(DATA FOR THIS EXERCISE)
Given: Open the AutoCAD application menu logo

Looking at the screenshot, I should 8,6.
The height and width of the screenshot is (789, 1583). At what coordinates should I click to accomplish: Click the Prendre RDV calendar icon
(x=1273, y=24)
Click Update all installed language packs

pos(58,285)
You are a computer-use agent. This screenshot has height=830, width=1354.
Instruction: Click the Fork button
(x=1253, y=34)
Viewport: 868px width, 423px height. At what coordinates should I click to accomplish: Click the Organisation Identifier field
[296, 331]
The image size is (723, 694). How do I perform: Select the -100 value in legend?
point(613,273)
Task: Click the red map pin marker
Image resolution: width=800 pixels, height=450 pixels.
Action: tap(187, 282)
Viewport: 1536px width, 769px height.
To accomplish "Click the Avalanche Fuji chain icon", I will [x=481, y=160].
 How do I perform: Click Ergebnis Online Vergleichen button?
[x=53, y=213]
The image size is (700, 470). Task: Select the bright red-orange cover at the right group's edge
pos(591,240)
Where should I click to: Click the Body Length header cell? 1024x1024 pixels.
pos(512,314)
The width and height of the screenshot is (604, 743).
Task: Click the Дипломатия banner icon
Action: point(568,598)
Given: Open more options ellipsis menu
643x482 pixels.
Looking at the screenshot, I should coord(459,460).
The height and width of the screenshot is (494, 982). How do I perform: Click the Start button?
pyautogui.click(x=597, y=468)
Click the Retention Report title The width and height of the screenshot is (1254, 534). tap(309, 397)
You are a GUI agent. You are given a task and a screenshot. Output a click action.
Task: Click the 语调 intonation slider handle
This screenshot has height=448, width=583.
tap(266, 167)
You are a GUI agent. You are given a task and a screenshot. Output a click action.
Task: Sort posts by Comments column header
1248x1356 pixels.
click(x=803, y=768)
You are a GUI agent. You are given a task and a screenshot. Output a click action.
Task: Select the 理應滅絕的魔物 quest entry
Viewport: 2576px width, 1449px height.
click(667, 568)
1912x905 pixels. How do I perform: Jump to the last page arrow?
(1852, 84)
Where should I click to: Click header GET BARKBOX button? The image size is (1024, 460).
(End DATA FOR THIS EXERCISE)
> WORK TASK: Exactly the lines from the one containing "This screenshot has height=448, width=583." through the last line of the records are to be transcribed, both endpoints included.

> ANSWER:
This screenshot has height=448, width=583.
tap(266, 167)
You are a GUI agent. You are given a task and a screenshot. Output a click action.
Task: Sort posts by Comments column header
1248x1356 pixels.
click(x=803, y=768)
You are a GUI agent. You are given a task and a screenshot. Output a click action.
Task: Select the 理應滅絕的魔物 quest entry
Viewport: 2576px width, 1449px height.
click(667, 568)
1912x905 pixels. How do I perform: Jump to the last page arrow?
(1852, 84)
Where should I click to: Click header GET BARKBOX button? The image size is (1024, 460).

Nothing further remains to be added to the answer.